> **What to produce**
The answer must be a single number: how many lines of the records below contain "each".

-- Record extracts follows --

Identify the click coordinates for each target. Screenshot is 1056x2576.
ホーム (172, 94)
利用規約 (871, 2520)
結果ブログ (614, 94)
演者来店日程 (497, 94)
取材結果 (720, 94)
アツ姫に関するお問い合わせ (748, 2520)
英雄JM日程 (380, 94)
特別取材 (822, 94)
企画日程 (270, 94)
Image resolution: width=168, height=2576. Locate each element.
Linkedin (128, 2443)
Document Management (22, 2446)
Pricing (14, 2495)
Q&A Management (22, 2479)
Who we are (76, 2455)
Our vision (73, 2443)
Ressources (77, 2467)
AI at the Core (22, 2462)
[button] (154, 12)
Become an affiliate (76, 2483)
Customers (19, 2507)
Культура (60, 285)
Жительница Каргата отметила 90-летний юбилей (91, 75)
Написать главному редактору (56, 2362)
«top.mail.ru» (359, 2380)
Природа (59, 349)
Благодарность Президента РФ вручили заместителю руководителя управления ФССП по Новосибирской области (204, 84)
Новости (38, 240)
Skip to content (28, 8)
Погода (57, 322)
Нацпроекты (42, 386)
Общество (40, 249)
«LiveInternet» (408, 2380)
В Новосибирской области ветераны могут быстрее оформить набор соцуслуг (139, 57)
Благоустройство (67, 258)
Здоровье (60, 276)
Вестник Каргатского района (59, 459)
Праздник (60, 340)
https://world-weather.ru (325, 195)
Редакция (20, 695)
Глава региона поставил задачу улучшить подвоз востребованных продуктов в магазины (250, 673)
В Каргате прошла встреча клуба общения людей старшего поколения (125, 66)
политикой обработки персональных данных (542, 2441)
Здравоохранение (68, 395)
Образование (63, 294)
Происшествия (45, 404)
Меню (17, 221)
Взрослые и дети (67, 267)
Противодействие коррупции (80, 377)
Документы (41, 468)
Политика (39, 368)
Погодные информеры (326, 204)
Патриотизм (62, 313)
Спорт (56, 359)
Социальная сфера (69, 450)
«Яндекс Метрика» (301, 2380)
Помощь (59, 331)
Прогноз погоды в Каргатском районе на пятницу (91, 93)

-- Record extracts concluded --

> **Your solution**
2